ACTIVITY
Repeat the material from the line containing "The width and" through the end of the material, without changing a word and leaving out the pictures.

+ + + +

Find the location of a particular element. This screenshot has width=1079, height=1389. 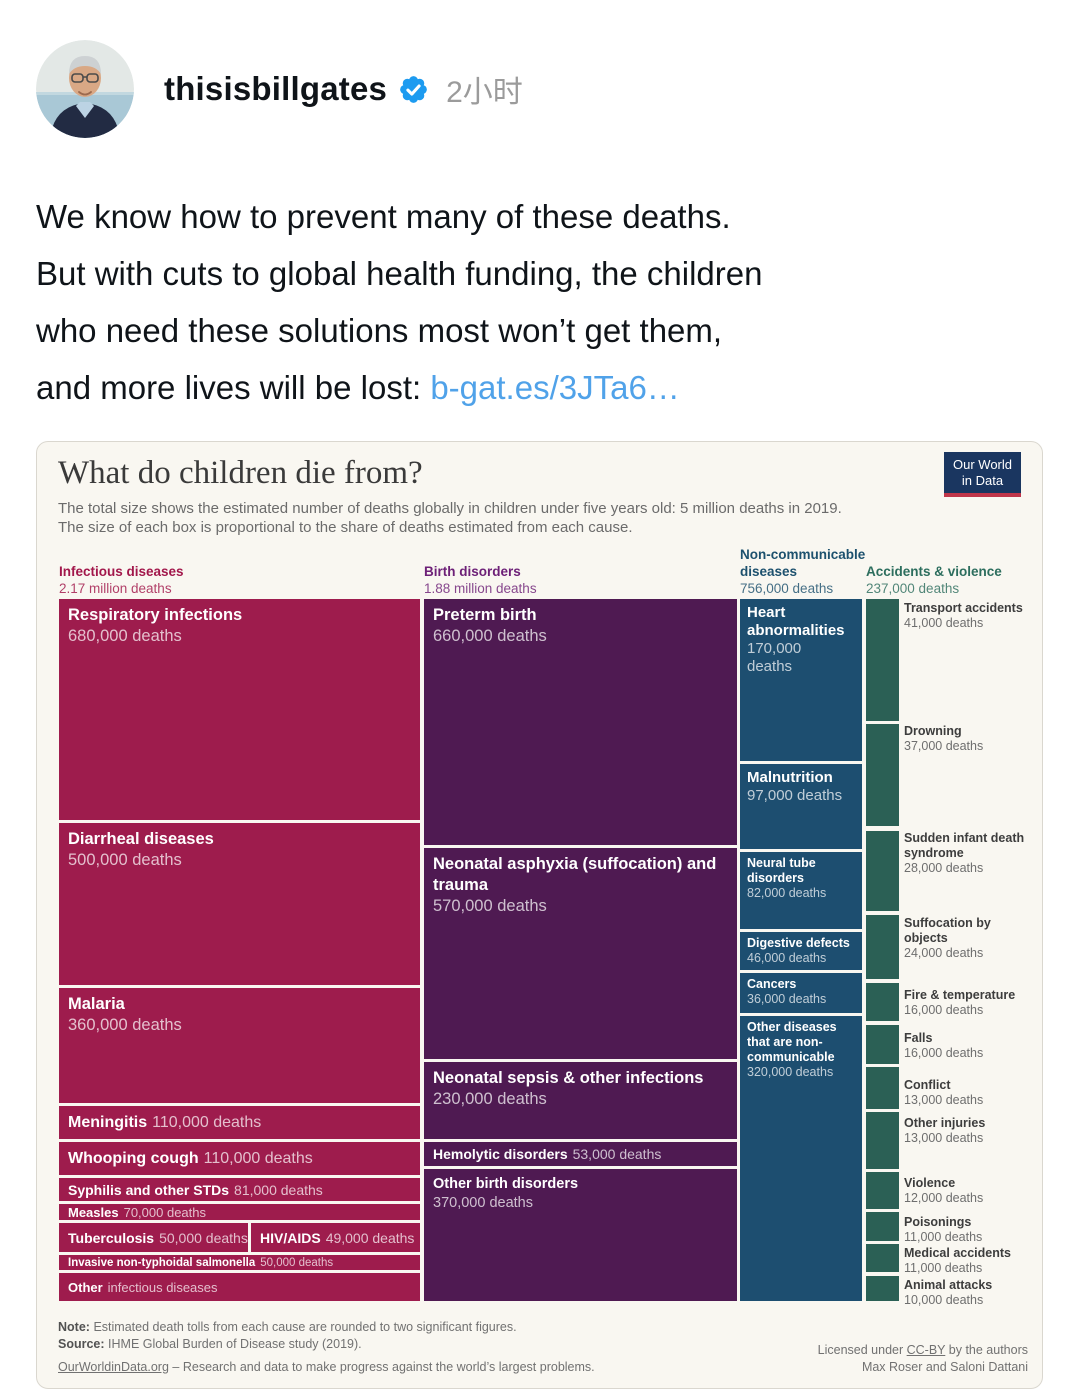

treemap-box-malaria: Malaria 360,000 deaths is located at coordinates (240, 1046).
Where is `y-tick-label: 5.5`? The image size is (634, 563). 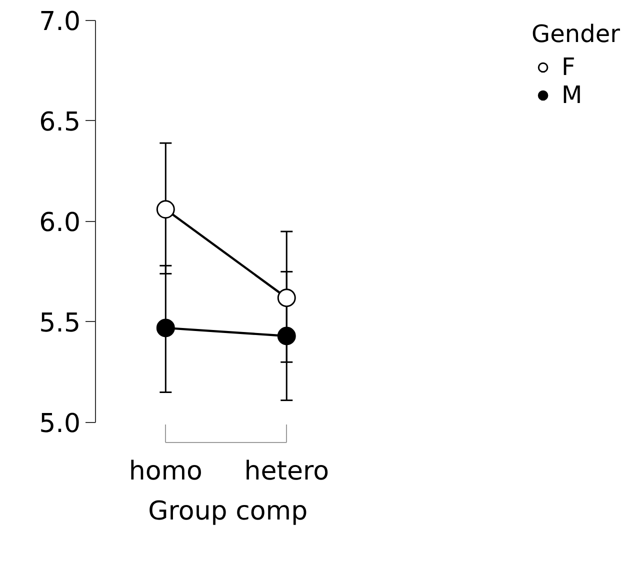 y-tick-label: 5.5 is located at coordinates (60, 323).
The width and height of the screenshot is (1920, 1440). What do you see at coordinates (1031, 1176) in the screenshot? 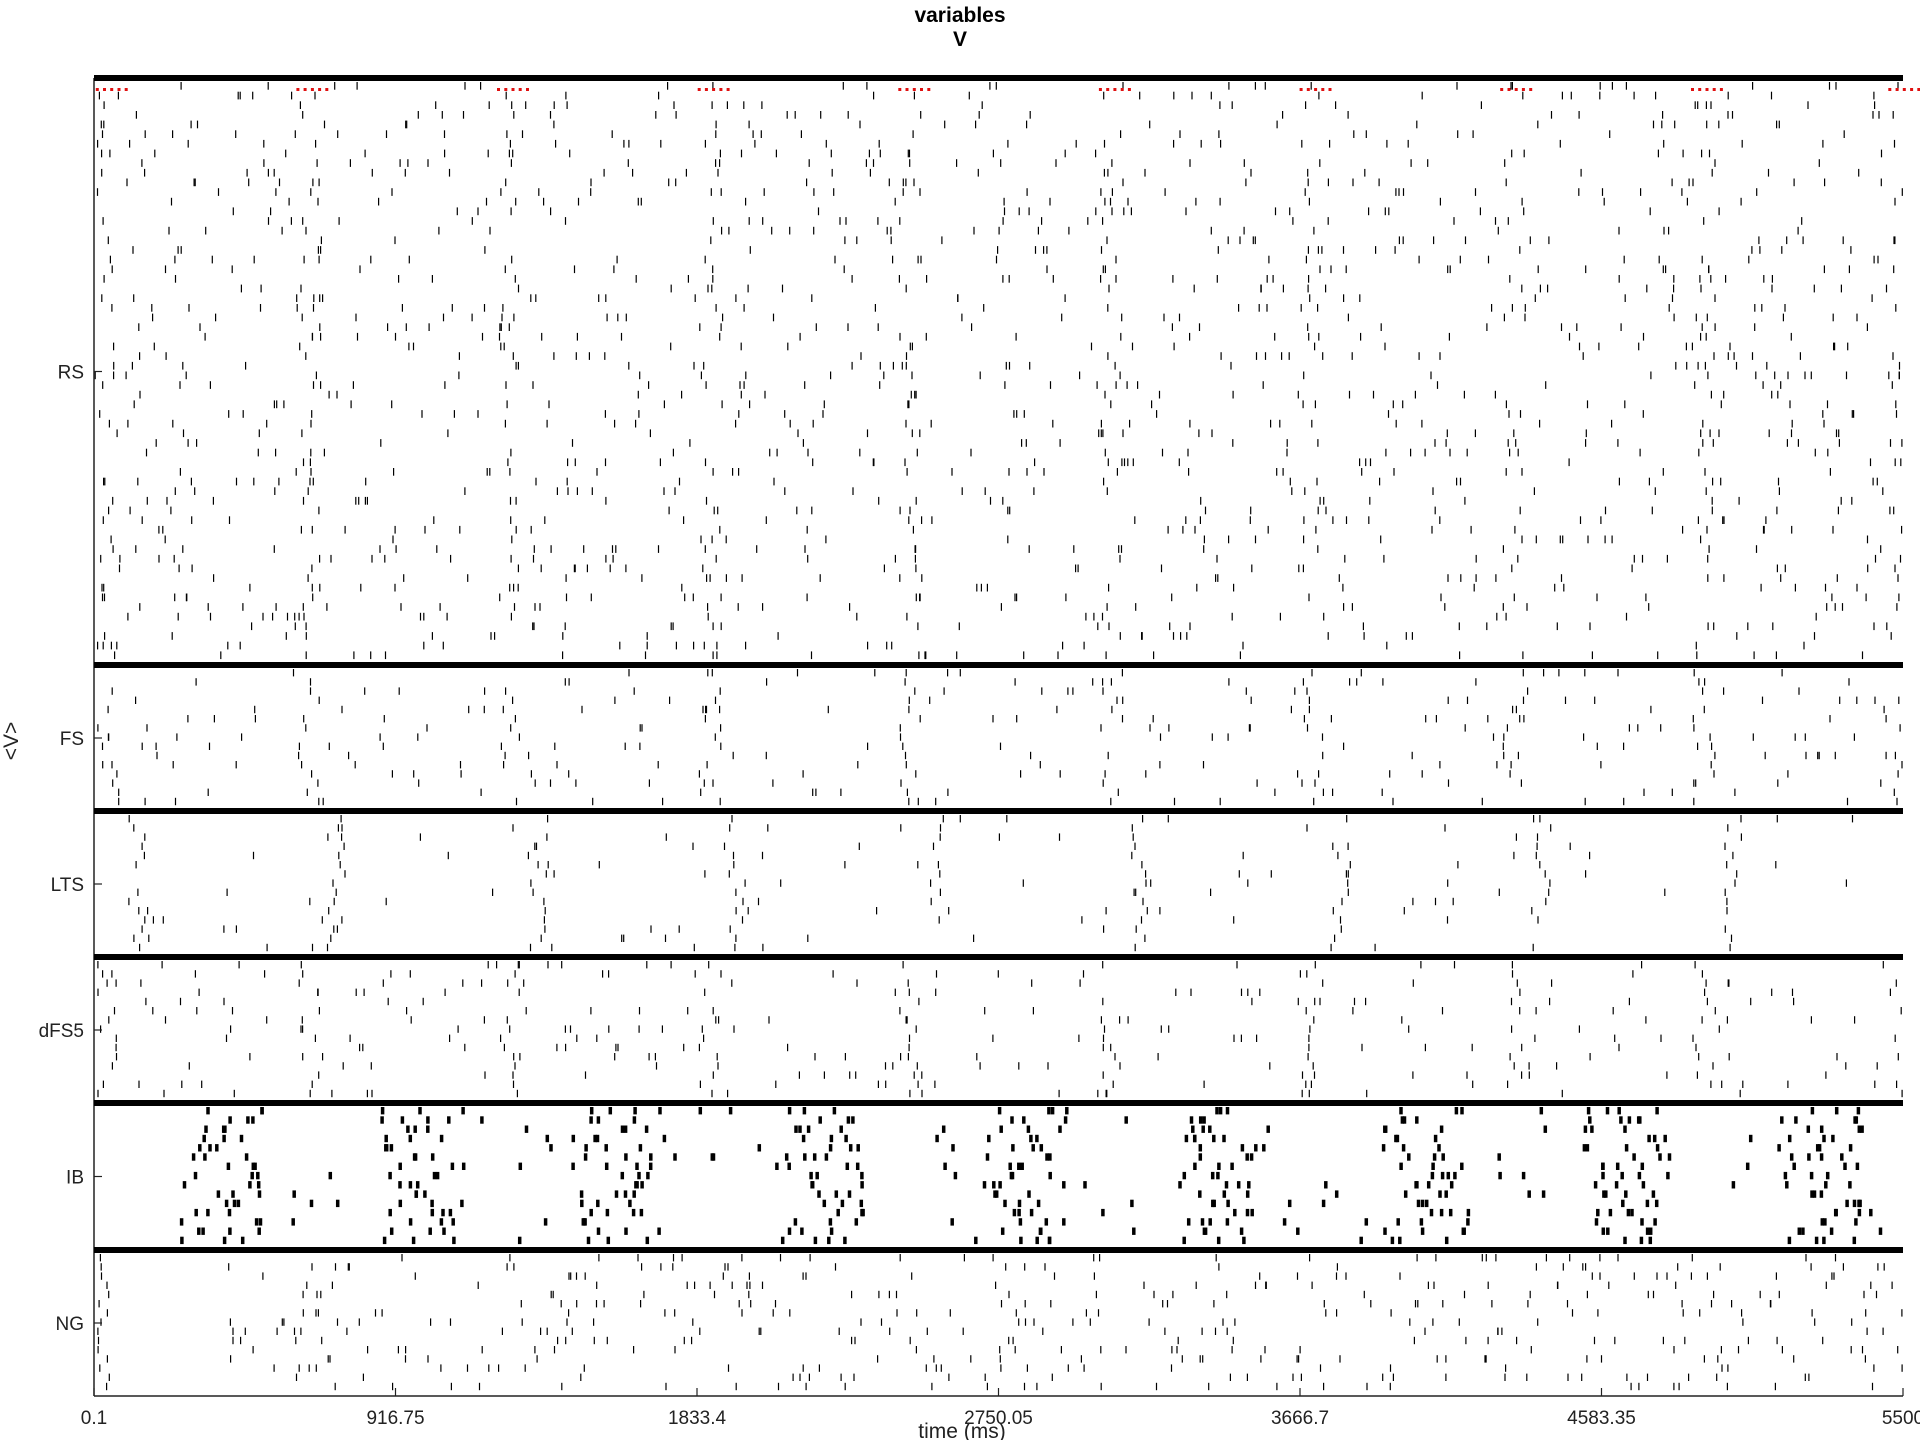
I see `spikes-IB` at bounding box center [1031, 1176].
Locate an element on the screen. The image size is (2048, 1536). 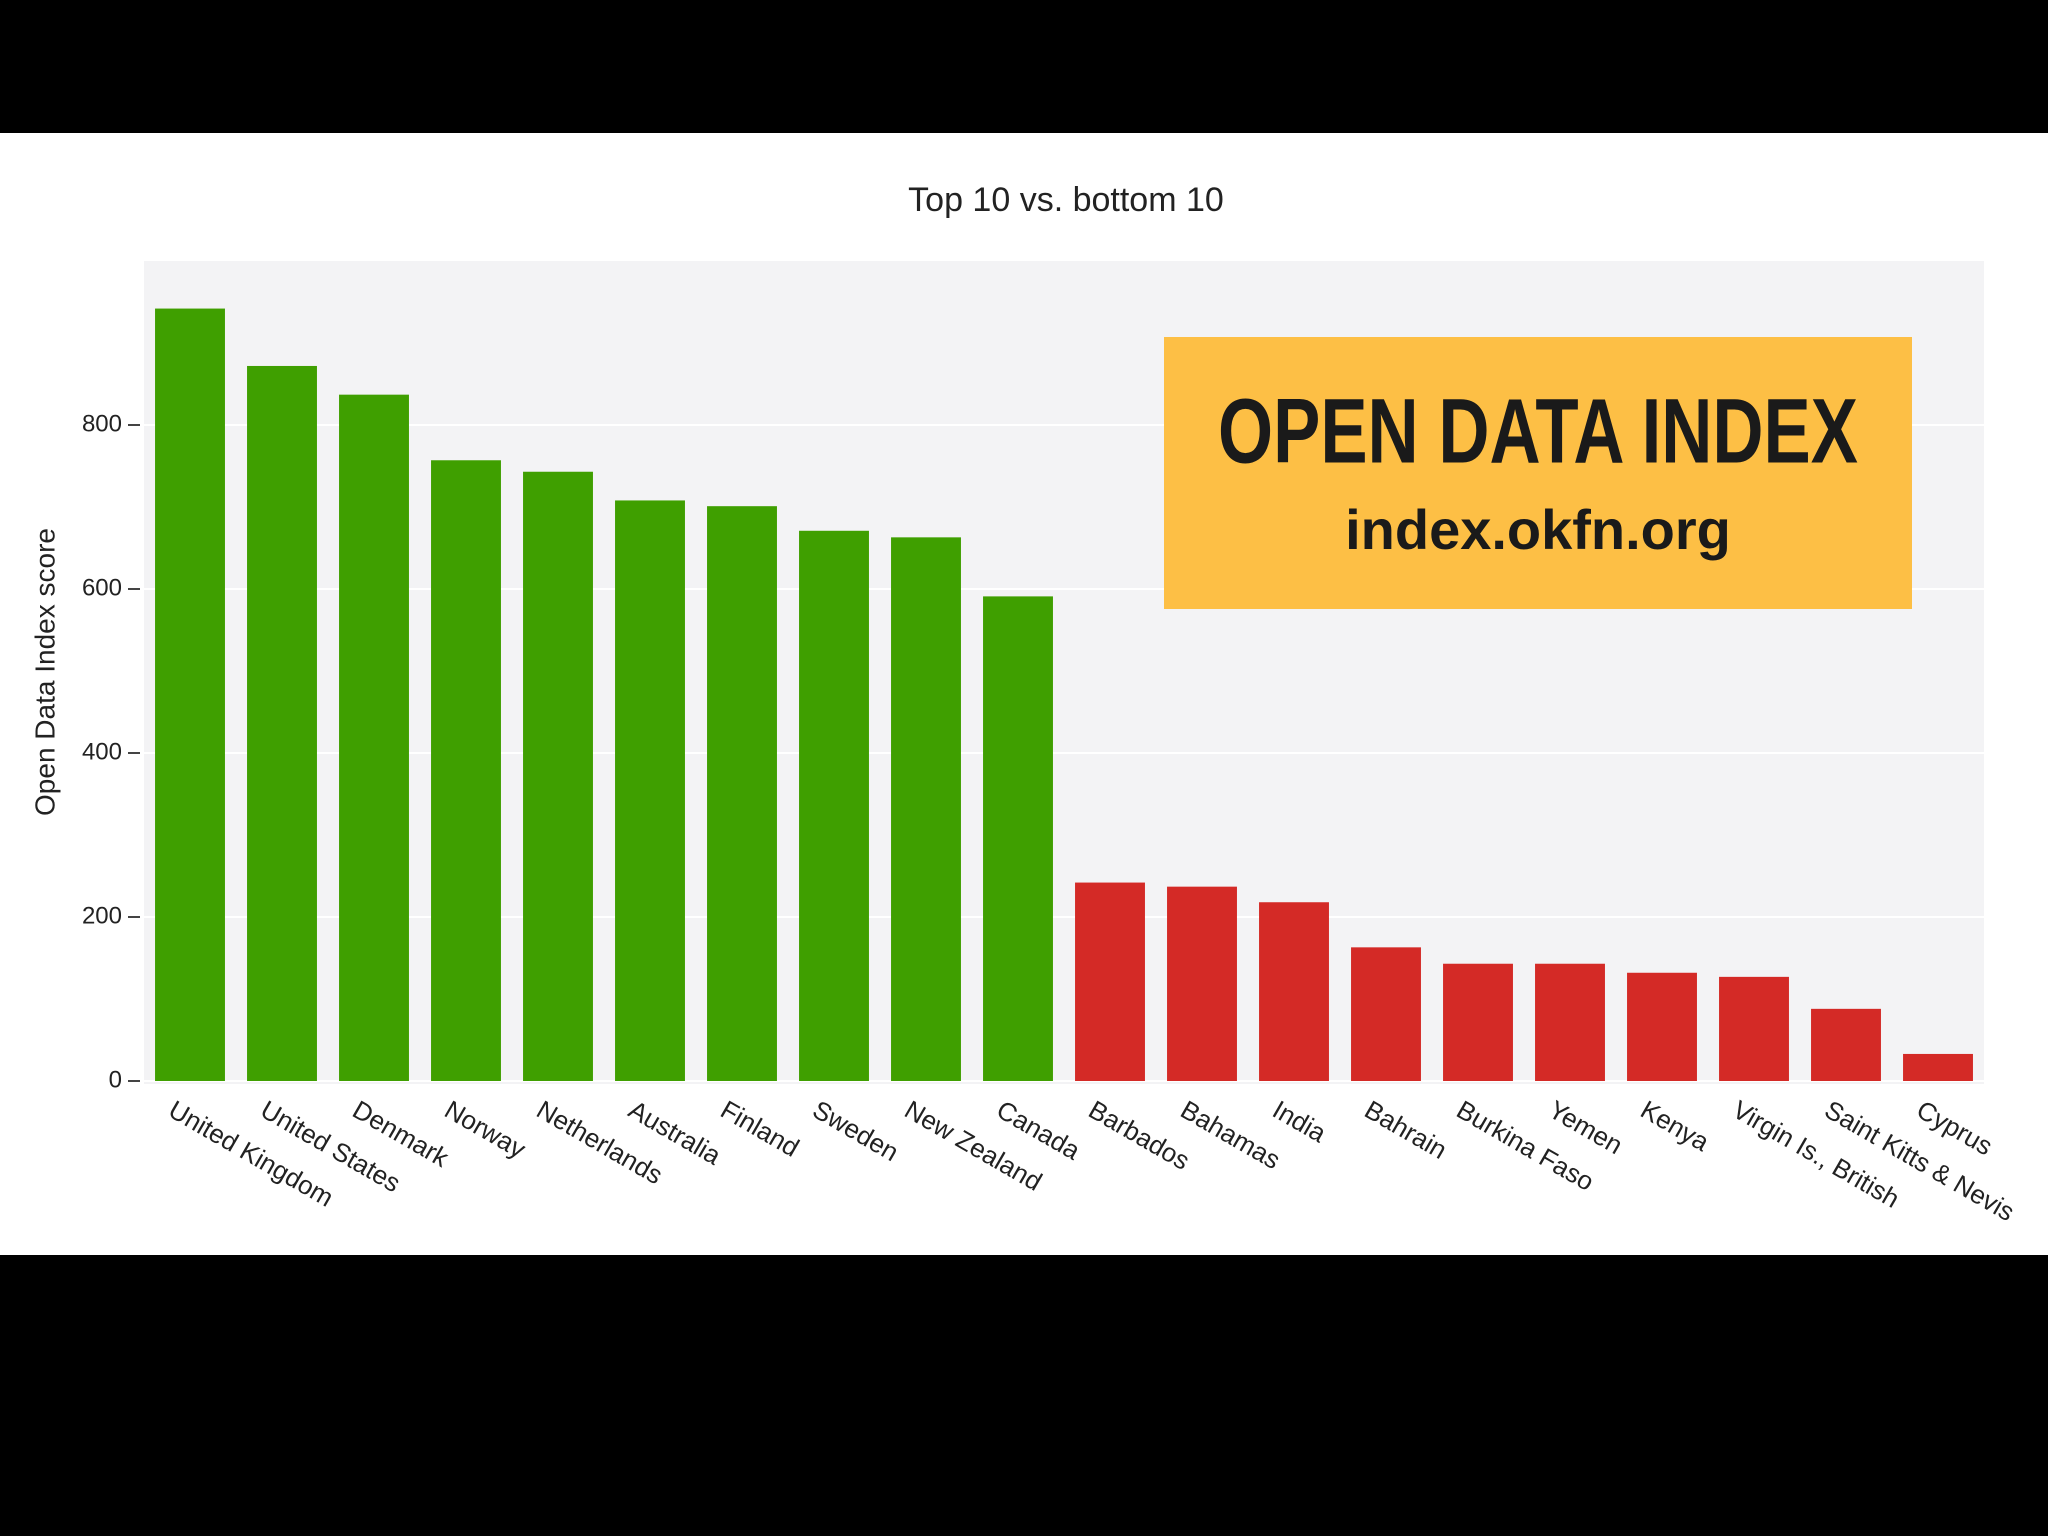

+ + + +

RESPONSE TO THE TASK
The width and height of the screenshot is (1920, 1440). What do you see at coordinates (1031, 1176) in the screenshot? 
I see `spikes-IB` at bounding box center [1031, 1176].
Locate an element on the screen. The image size is (2048, 1536). 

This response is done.